Quentin Tarantino, que a dirigiu na pele da mulher de um gângster em "Pulp Fiction" e escreveu o roteiro dos filmes "Kill Bill" para ela, compara Thurman às beldades da Era de Ouro do cinema, como Greta Garbo e Bette Davis. "Você tem a loira deste ano aqui e ali a loira do ano passado. Não dá para saber quem é quem. Para mim, a Uma tem algo que se compara a Marlene Dietrich", elogia ele, por telefone. E também se refere a ela carinhosamente como "salgueiro alto".
Será que o estilo da velha Hollywood de Thurman dará certo na Broadway? Sua aventura de 1999 na off-Broadway como a atriz Jennifer, na versão de Martin Crimp para "O Misantropo", de Molière, não impressionou os críticos. "Ela me lembra uma garota bonita e mimada na primeira festa de gente grande, com ares pretensiosos e fazendo a gente torcer para que tenha um bom desempenho", escreveu Ben Brantley no New York Times.
Se o tom das reações a surpreendeu? "Não espero elogios de ninguém", resume. O tal roteiro, uma série de versos curtos, em rima, ligados por gracejos da época, "era difícil demais. Impenetrável. Foi insano", admite.

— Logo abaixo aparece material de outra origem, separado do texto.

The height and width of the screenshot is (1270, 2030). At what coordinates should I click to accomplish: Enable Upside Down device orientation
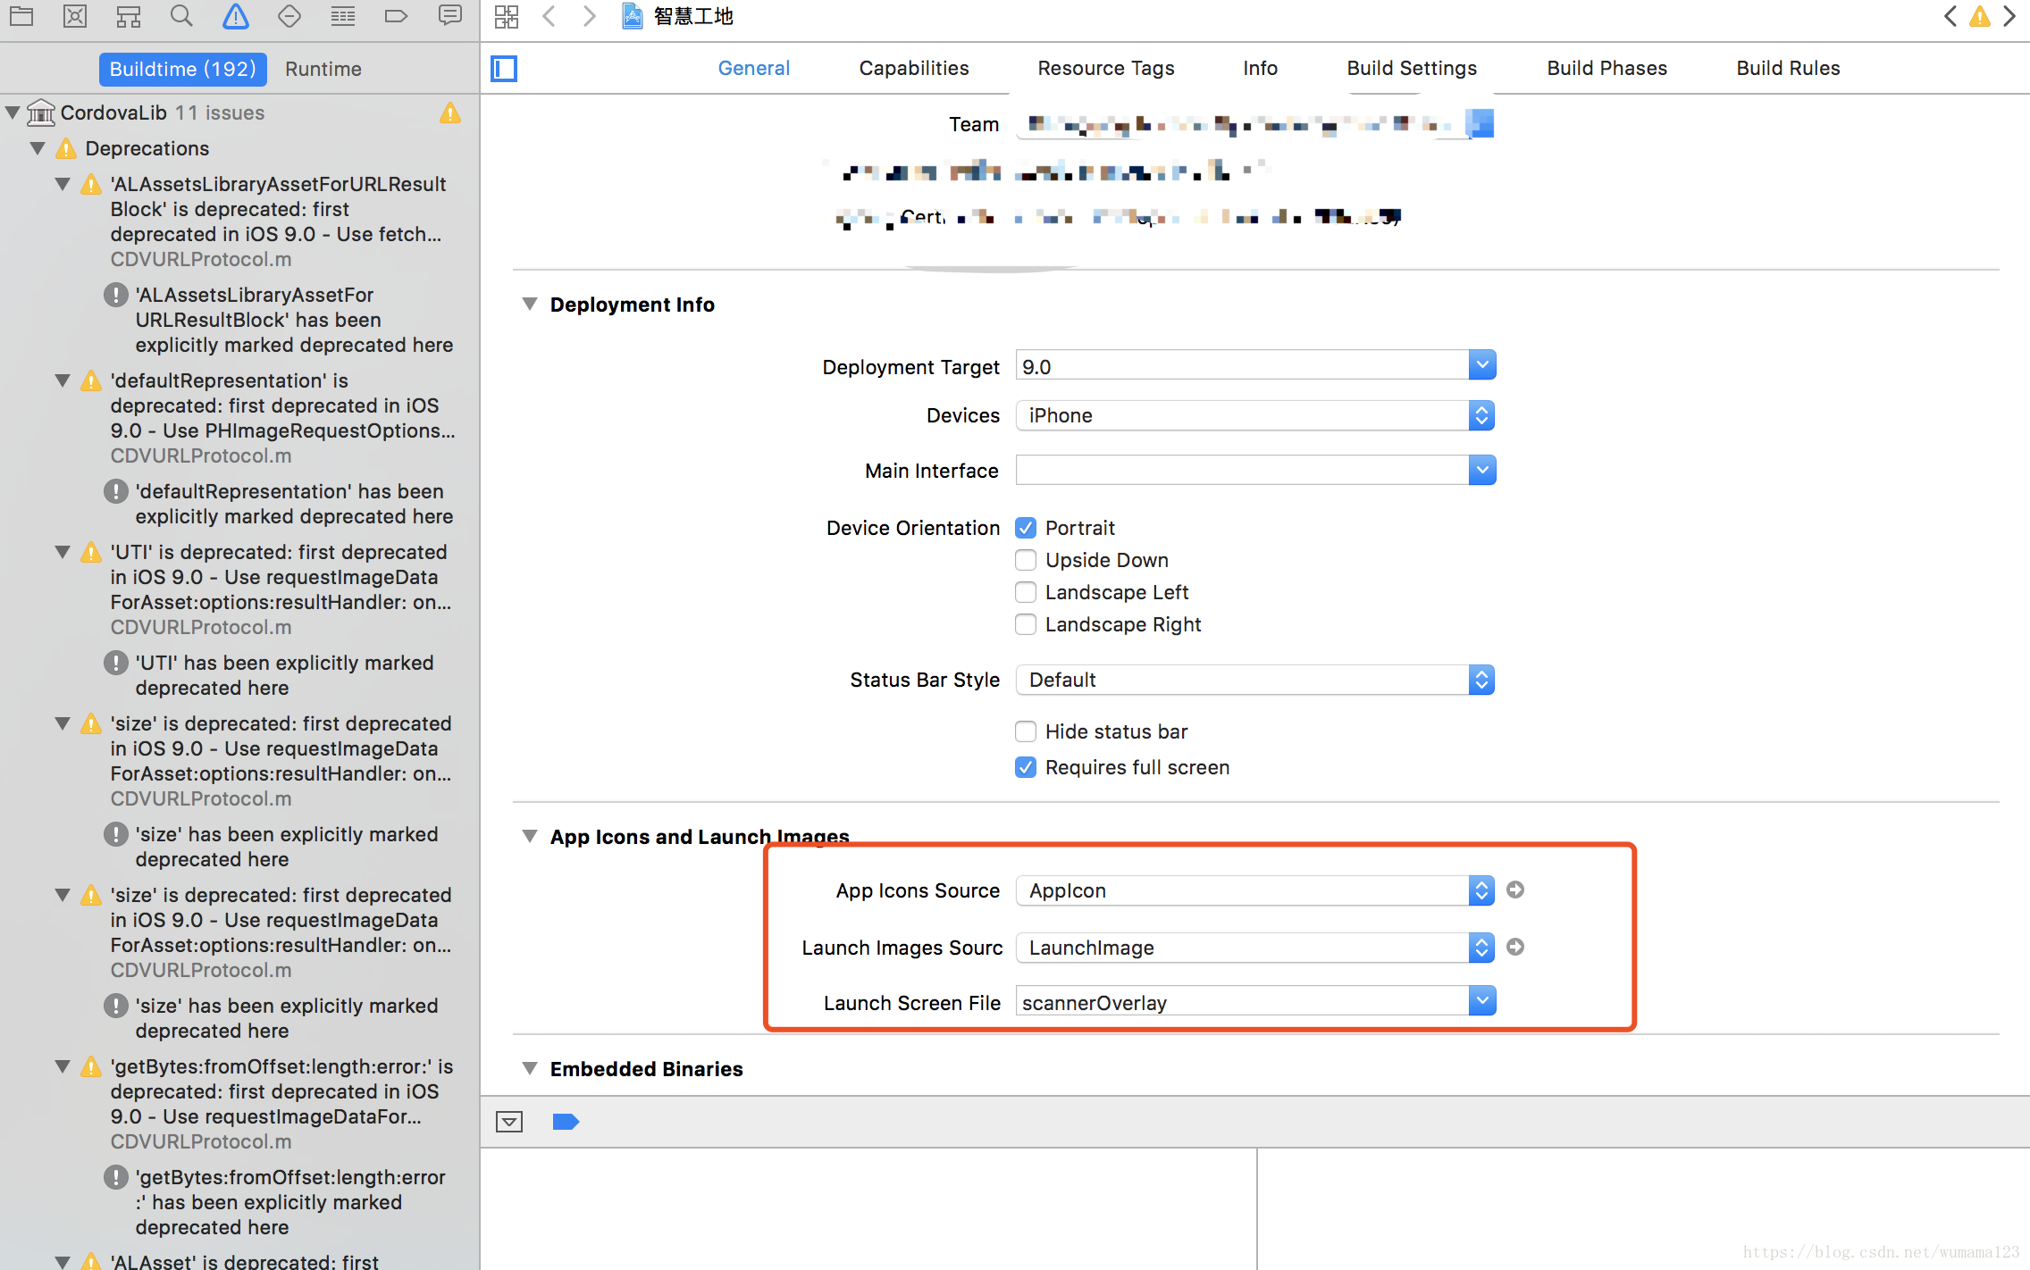click(1025, 560)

Desde então, o mais próximo que Thurman chegou de um papel no palco foi como convidada especial na primeira temporada da série do canal NBC, "Smash", no qual interpretou Rebecca, uma estrela que tenta conquistar a Broadway, mas que é eliminada no teste por causa de um smoothie estragado.
Nada tão dramático afetou "The Parisian Woman", mas tanto Thurman como Willimon se viram nas manchetes por razões que não tinham nada a ver com a peça: no início dos ensaios, começaram a pipocar as acusações contra Weinstein. Quando perguntada se tinha sido objeto de assédio, deu uma resposta curta e grossa: "Falarei sobre o assunto quando estiver a fim de falar."

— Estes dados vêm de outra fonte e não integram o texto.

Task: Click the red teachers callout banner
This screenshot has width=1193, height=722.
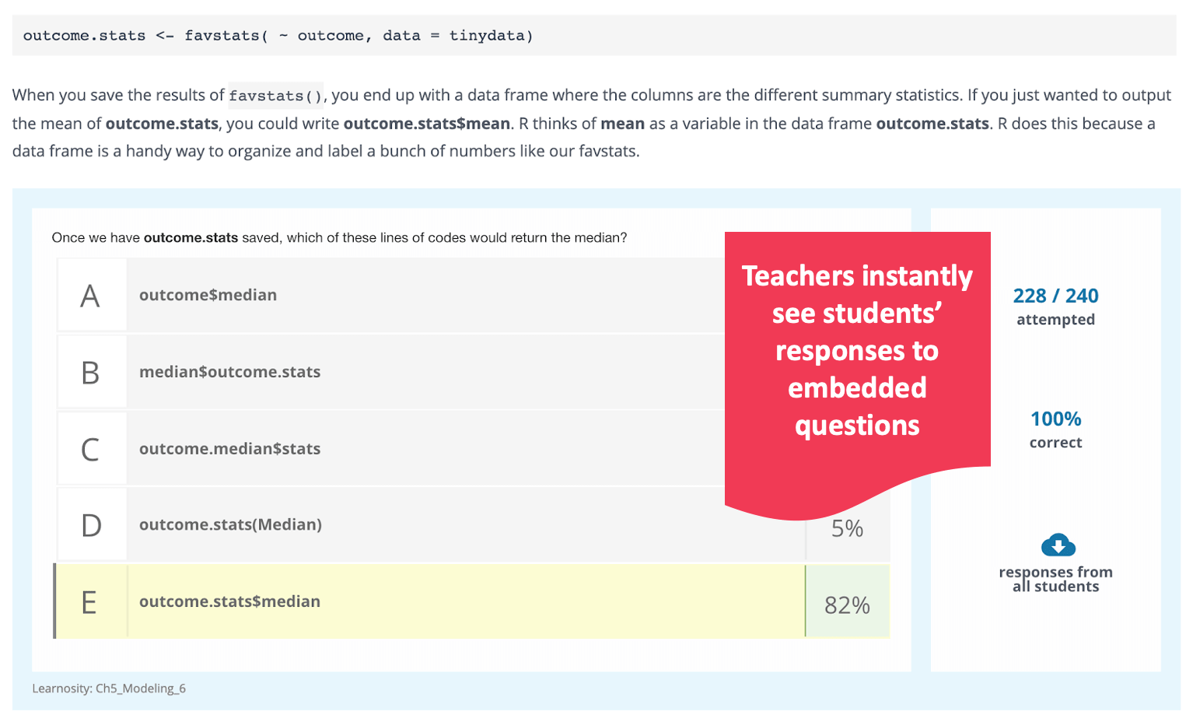Action: point(857,366)
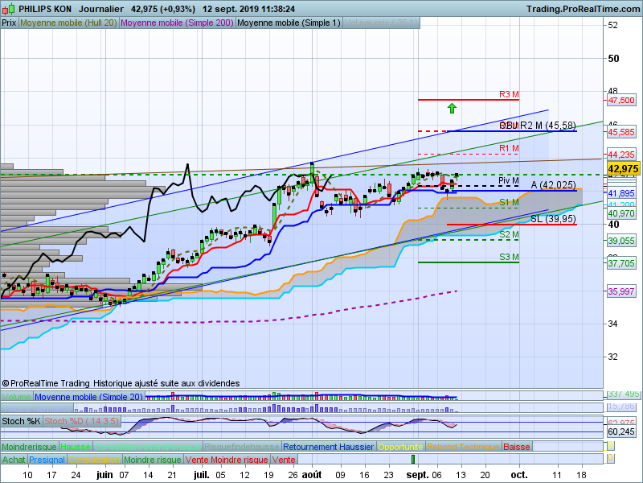This screenshot has width=643, height=483.
Task: Click the green up arrow marker
Action: click(x=452, y=108)
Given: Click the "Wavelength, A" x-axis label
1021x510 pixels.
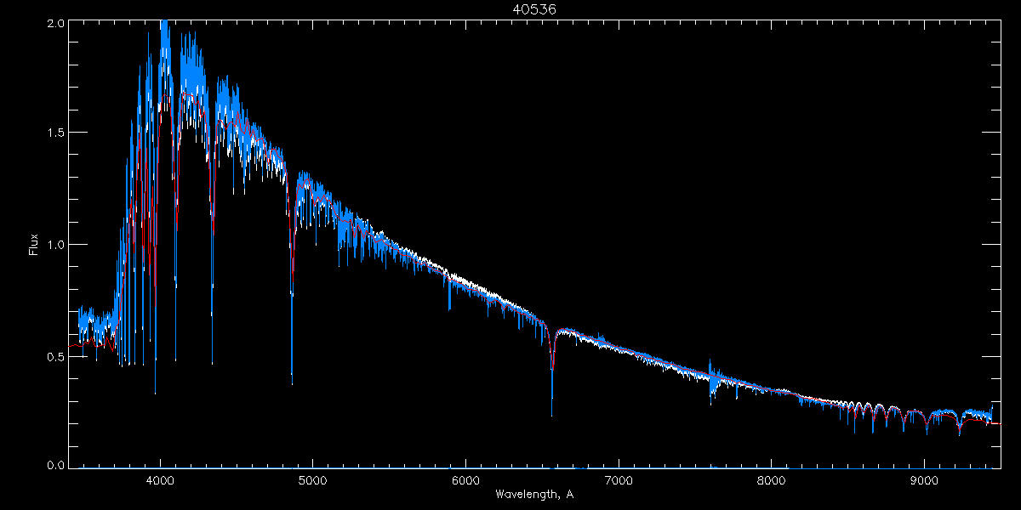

No fim de outubro, as alegações contra Spacey também começaram a surgir e a produção de "House of Cards" foi suspensa. (Willimon deixara a série em 2016.)
Embora "The Parisian Woman" aborde questões como sexo e poder, nenhuma discussão desses eventos do mundo real "jamais chegou nem à sala de ensaios", diz MacKinnon, firme.
Ensaiar uma peça exigiu algumas mudanças na maneira como Thurman "ataca" um papel. Seu método ainda é o que Tarantino descreveu como "motivado pela ligação emotiva à personagem, é um lance de dentro para fora. Não tem nada de explícito, sabe?".
Porém, depois de anos repetindo a si mesma "É bom que saia tudo perfeito", teve que se adaptar a cenas que são construídas aos poucos, em questão de dias, semanas até, e não concluídas em questão de horas.
Como MacKinnon conta: "Ela faz uma versão e aí olha para mim e diz: 'ou...' e aí volta e faz uma coisa completamente diferente.
Uma vantagem: contracenar com atores de verdade e não pedaços de fita crepe marcando posição. "Já fiz filmes inteiros olhando para o vazio", revela.
Oito sessões por semanas podem esgotar um ator, mas Thurman não estava muito preocupada em saber se conseguiria manter Chloe como novidade interessante. Nos filmes "Kill Bill", ela viveu com sua personagem, a Noiva, durante um ano, e ainda conseguiu achar espaço para variações.
"Atuar, para mim, nunca virou rotina."